### What to produce
Rewrite the records below, substituting "screen capture" for each occurrence of "screenshot" and leaving everything else as it is.

### Entries drawn from a collection
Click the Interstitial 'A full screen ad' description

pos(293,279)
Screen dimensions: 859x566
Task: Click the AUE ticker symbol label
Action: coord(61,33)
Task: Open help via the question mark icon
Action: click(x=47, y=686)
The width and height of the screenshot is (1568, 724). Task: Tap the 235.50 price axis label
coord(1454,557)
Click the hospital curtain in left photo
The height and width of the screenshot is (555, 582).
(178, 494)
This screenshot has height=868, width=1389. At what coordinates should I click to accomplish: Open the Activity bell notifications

### Answer
Click the Interstitial 'A full screen ad' description

pos(293,279)
Screen dimensions: 859x566
Task: Click the AUE ticker symbol label
Action: coord(61,33)
Task: Open help via the question mark icon
Action: click(x=47, y=686)
The width and height of the screen capture is (1568, 724). Task: Tap the 235.50 price axis label
coord(1454,557)
Click the hospital curtain in left photo
The height and width of the screen capture is (555, 582).
(178, 494)
This screen capture has height=868, width=1389. At what coordinates should I click to accomplish: Open the Activity bell notifications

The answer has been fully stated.